A相およびB相をそれぞれ均一に混合し、B相をA相に加え、均一に混合し、本発明品及び比較品とした。
【0031】
成分(a)として、デカイソステアリン酸ポリグリセリル-10(製品名:NIKKOL Decaglyn 10-ISV、日光ケミカルズ社製)、デカオレイン酸ポリグリセリル-10(製品名:NIKKOL Decaglyn 10-OV、日光ケミカルズ社製)、ペンタイソステアリン酸ポリグリセリル-10(製品名:NIKKOL Hexaglyn 5-ISV、日光ケミカルズ社製)、ペンタオレイン酸ポリグリセリル-10(製品名:NIKKOL Hexaglyn 5-OV、日光ケミカルズ社製)、トリイソステアリン酸ポリグリセリル-2(製品名:NIKKOL DGTIS、日光ケミカルズ社製)、イソステアリン酸ポリグリセリル-2(製品名:NIKKOL DGMIS、日光ケミカルズ社製)をそれぞれB相に配合した。
【0032】
成分(b)として、イソステアリン酸ポリグリセリル-10(製品名:NIKKOL Decaglyn 1-ISV、日光ケミカルズ社製)、オレイン酸ポリグリセリル-10(製品名:NIKKOL Decaglyn 1-OV、日光ケミカルズ社製)、ジイソステアリン酸ポリグリセリル-10(製品名:NIKKOL Decaglyn 2-ISV、日光ケミカルズ社製)、トリオレイン酸ポリグリセリル-10(製品名:NIKKOL Decaglyn 3-OV、日光ケミカルズ社製)、オレイン酸ポリグリセリル-6(製品名:NIKKOL Hexaglyn 1-OV、日光ケミカルズ社製)、オレイン酸ポリグリセリル-4(製品名:NIKKOL Tetraglyn 1-OV、日光ケミカルズ社製)をそれぞれA相に配合した。
【0033】
成分(c)として、スクワラン(製品名:NIKKOL シュガースクワラン、日光ケミカルズ社製)、イソドデカン(製品名:パーメチル99A、日本光研工業社製)をB相に配合した。
【0034】
2.透明性評価
上記1.で調製した試料を用い、透明性を評価した。
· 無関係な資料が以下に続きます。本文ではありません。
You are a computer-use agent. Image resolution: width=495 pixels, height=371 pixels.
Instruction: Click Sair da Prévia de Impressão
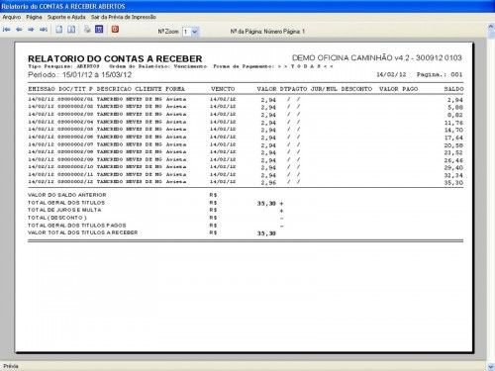click(x=124, y=17)

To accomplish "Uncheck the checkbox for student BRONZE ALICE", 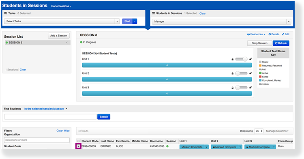I will [x=78, y=146].
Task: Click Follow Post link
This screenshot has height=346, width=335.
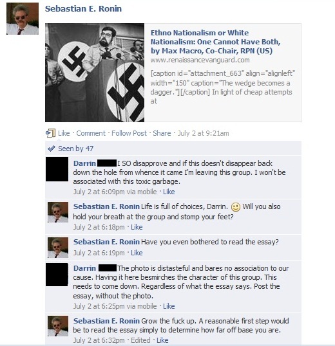Action: (129, 133)
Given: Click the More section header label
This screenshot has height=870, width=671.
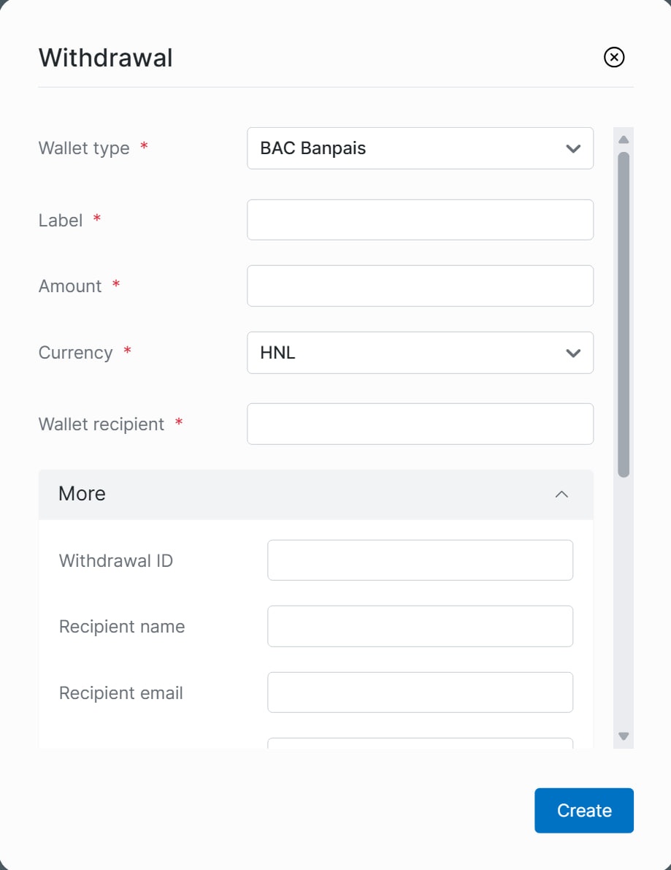Looking at the screenshot, I should (x=82, y=494).
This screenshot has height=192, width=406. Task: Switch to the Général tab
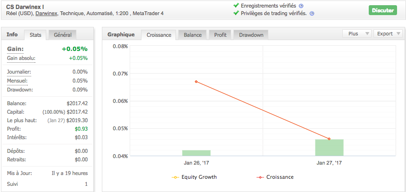tap(63, 34)
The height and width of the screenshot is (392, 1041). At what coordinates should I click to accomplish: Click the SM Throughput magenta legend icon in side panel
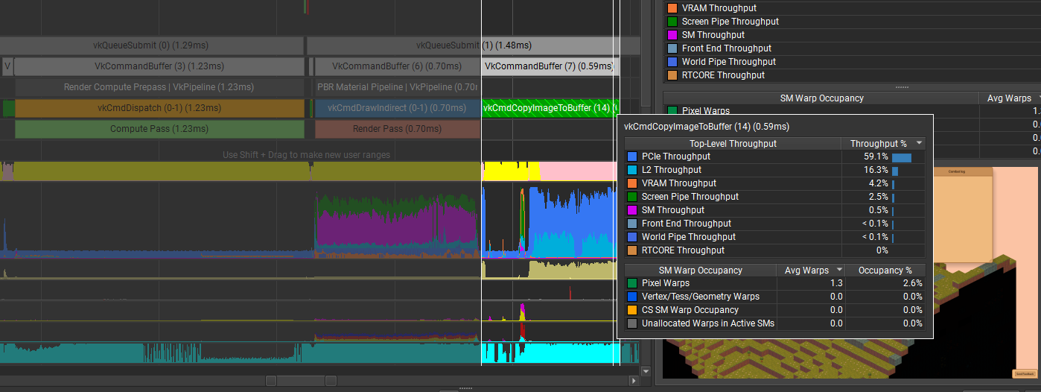[x=672, y=35]
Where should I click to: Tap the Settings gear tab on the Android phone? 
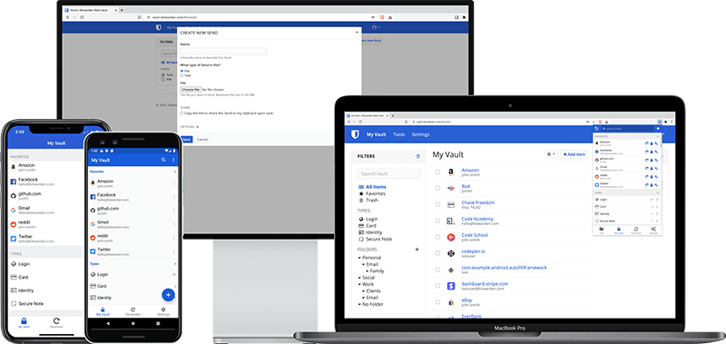click(x=162, y=311)
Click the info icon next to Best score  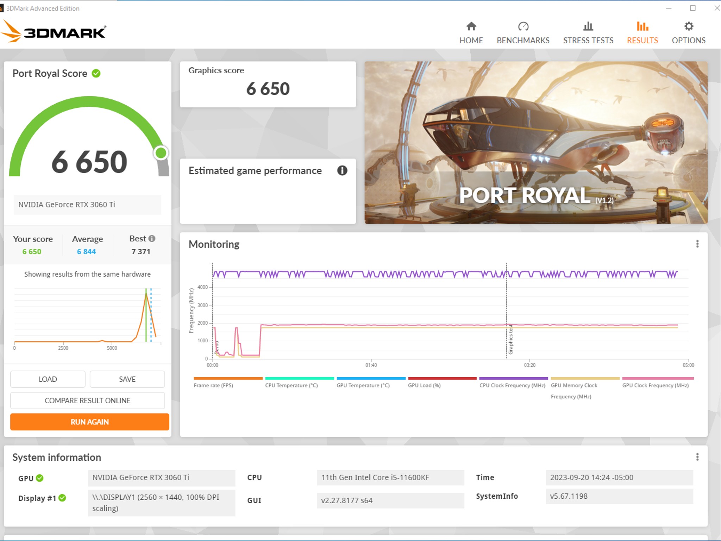point(152,238)
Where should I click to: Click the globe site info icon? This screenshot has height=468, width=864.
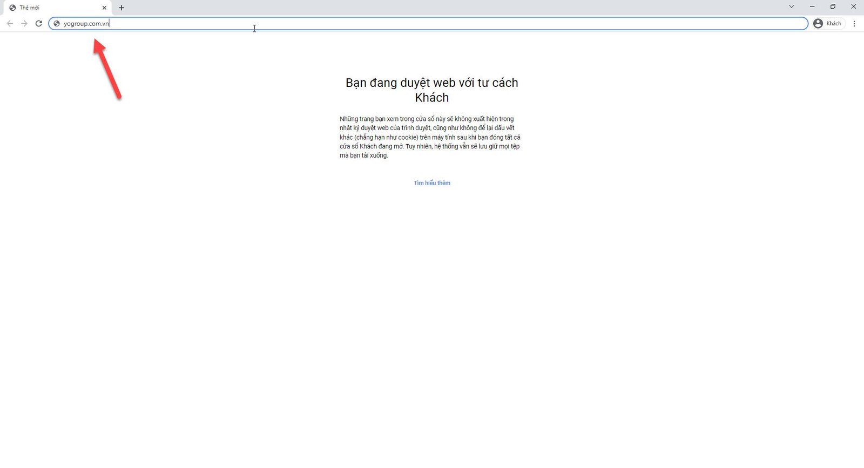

溶解性は、試料調製の翌日の溶液の外観を目視で観察し、均一に透明であるものを〇、白濁または沈殿が生じたものを×とした。さらに、紫外可視分光光度計(製品名:Jasco V-650、日本分光社製)を用いて、室温で固定波長測定(620nm)を行い、透過率が99.5%以上を「透明」とした。結果を表1および2に示した。
【0035】
3.使用感評価
上記1.で調製した試料を用い、その使用感を評価した。
専門の官能評価者による評価を行った結果、良好なものを〇、良好ではないものを×とした。結果を表1および2に示した。
評価項目:
(1)毛髪乾燥後のしっとり感
(2)毛髪乾燥後の柔らかさ
(3)毛髪乾燥後の光沢性
【0036】
4.結果
表1および2より、成分(a)に対する成分(b)の質量比率が0.1~1の範囲において、透明性、使用感の全てにおいて優れた結果を示した。
【0037】
【0038】
【0039】
以下に、本発明の応用例を示す。配合量は質量%である。処方例1~3は、実施例に記載の方法にて評価を行い、透明性及び使用感において優れた結果を得た。
【0040】
処方例1:ヘアオイル
(A)ジイソステアリン酸ポリグリセリル-10 1.00(質量%)
加水分解コラーゲン 0.04
水 0.16
(B)イソドデカン 残余(合計100へ)
アボカド油 5.00
デカイソステアリン酸ポリグリセリル-10 2.00
香料 0.50
調製方法:室温でA相およびB相をそれぞれ均一に混合し、B相をA相に加え、均一に混合する。
【0041】
処方例2:ヘアジェル
(A)エタノール 10.0(質量%)
プロパンジオール 5.0
(ビニルピロリドン/VA)コポリマー 1.8
ヒドロキシエチルセルロース 0.9
ポリクオタニウム-11 0.4
加水分解シルク 0.2
クエン酸 0.1
クエン酸Na 0.1
フェノキシエタノール 0.5
水 残余(合計100へ)
(B)ペンタイソステアリン酸ポリグリセリル-10 0.5
オレイン酸ポリグリセリル-6 0.5
香料 0.1
調製方法:室温でA相およびB相をそれぞれ均一に混合し、B相をA相に加え、均一に混合する。
粘度:9,220mPa・s
pH:5.56
【0042】
処方例3:シャンプー
(A)ポリクオタニウム-10 0.50(質量%)
コカミドプロピルベタイン 5.00
ラウリルベタイン 1.50
加水分解ケラチン 0.20
クエン酸 0.10
クエン酸ナトリウム 0.01
フェノキシエタノール 0.50
水 残余(合計100へ)
(B)ココイルメチルタウリンNa 5.00
ラウロイルメチルアラニンNa 1.50
(カプリリル/カプリル)グルコシド 0.50
(C)ラウリン酸PG 2.00
ペンタオレイン酸ポリグリセリル-10 0.50
オレイン酸ポリグリセリル-4 0.50
香料 0.60
調製方法:80℃でA相を均一に混合し、B相をA相に添加し、50℃以下でC相を添加後、均一になるまで混合する。
粘度:2,100mPa・s
pH:6.45
本発明によれば、特定のポリグリセリン脂肪酸エステルを2種以上組み合わせて使用することで、毛髪乾燥後のしっとり感と柔らかさに加えて、光沢性の向上を達成することができるのでいろいろなタイプの毛髪化粧料への利用が可能である。